【Structured Streaming】-- 输出模式
原创
©著作权归作者所有:来自51CTO博客作者high2011的原创作品,请联系作者获取转载授权,否则将追究法律责任
1、环境
- spark 2.4.0
- scala 2.11.8
- jdk 1.8
- maven
<dependency>
<groupId>org.apache.spark</groupId>
<artifactId>spark-sql-kafka-0-10_2.11</artifactId>
<version>2.4.0</version>
</dependency>
2、源码说明
package org.apache.spark.sql.streaming;
import org.apache.spark.annotation.InterfaceStability;
import org.apache.spark.sql.catalyst.streaming.InternalOutputModes;
/**
* OutputMode describes what data will be written to a streaming sink when there is
* new data available in a streaming DataFrame/Dataset.
*
* @since 2.0.0
*/
@InterfaceStability.Evolving
public class OutputMode {
/**
* OutputMode in which only the new rows in the streaming DataFrame/Dataset will be
* written to the sink. This output mode can be only be used in queries that do not
* contain any aggregation.
*
* @since 2.0.0
*/
public static OutputMode Append() {
return InternalOutputModes.Append$.MODULE$;
}
/**
* OutputMode in which all the rows in the streaming DataFrame/Dataset will be written
* to the sink every time there are some updates.
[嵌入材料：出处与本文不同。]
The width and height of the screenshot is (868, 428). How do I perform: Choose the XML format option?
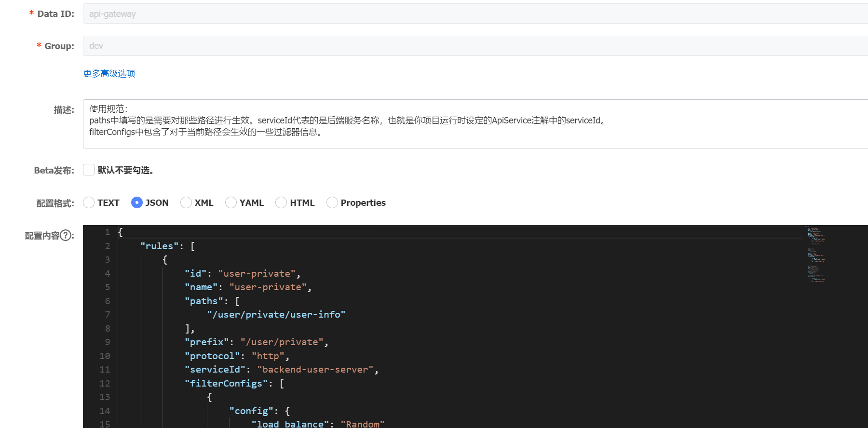pos(186,203)
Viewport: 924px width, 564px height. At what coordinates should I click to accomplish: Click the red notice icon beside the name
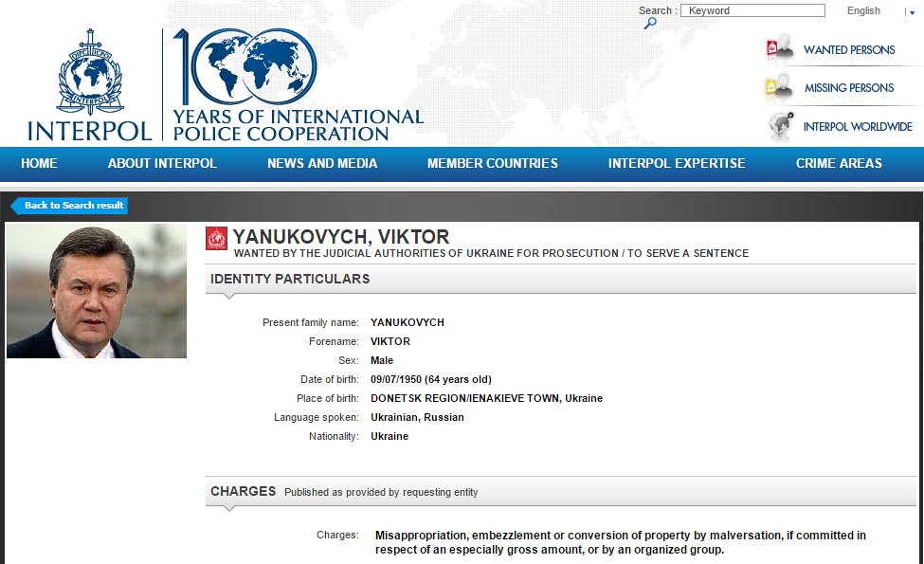[x=217, y=239]
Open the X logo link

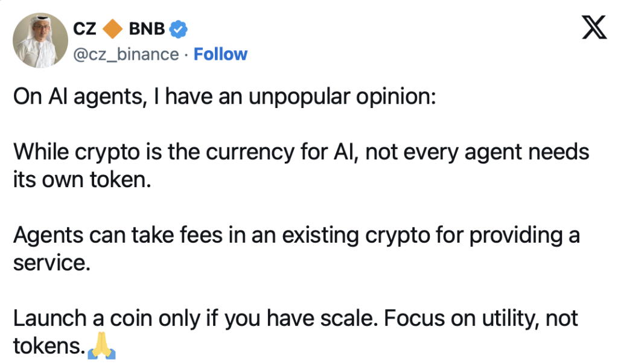click(x=594, y=27)
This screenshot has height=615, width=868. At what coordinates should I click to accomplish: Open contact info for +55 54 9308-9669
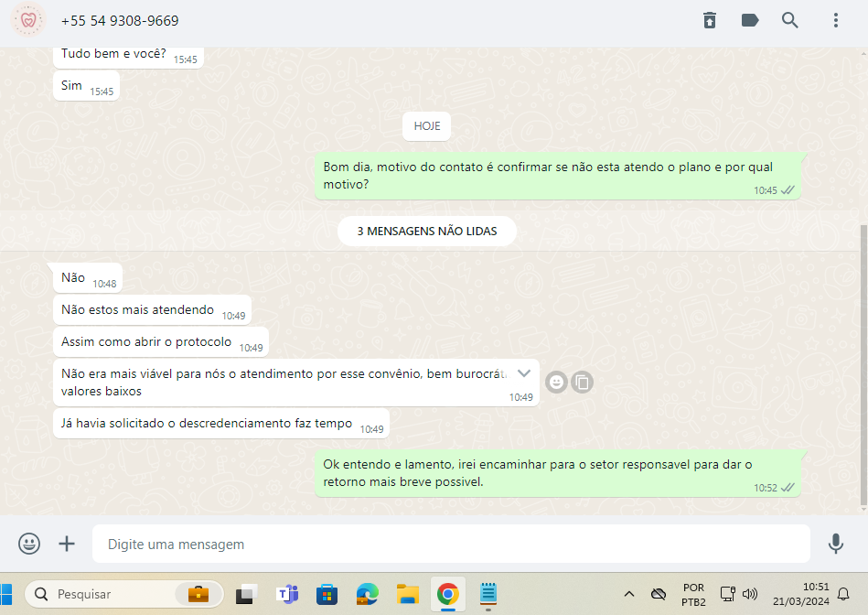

This output mode can only be used in queries
* that contain aggregations.
*
* @since 2.0.0
*/
public static OutputMode Complete() {
return InternalOutputModes.Complete$.MODULE$;
}
/**
* OutputMode in which only the rows that were updated in the streaming DataFrame/Dataset will
* be written to the sink every time there are some updates. If the query doesn't contain
* aggregations, it will be equivalent to `Append` mode.
*
* @since 2.1.1
*/
public static OutputMode Update() {
return InternalOutputModes.Update$.MODULE$;
}
}
3、区别
- Append :默认模式这种模式保证每一行只输出一次(假设是容错接收器)。只输出结果表中本批次新增的数据,即本批次中的数据。支持使用:select、where、map、flatMap、filter、join等的查询。
- Completed:每次触发后,输出最新的完整的结果表数据。 支持使用:聚合查询。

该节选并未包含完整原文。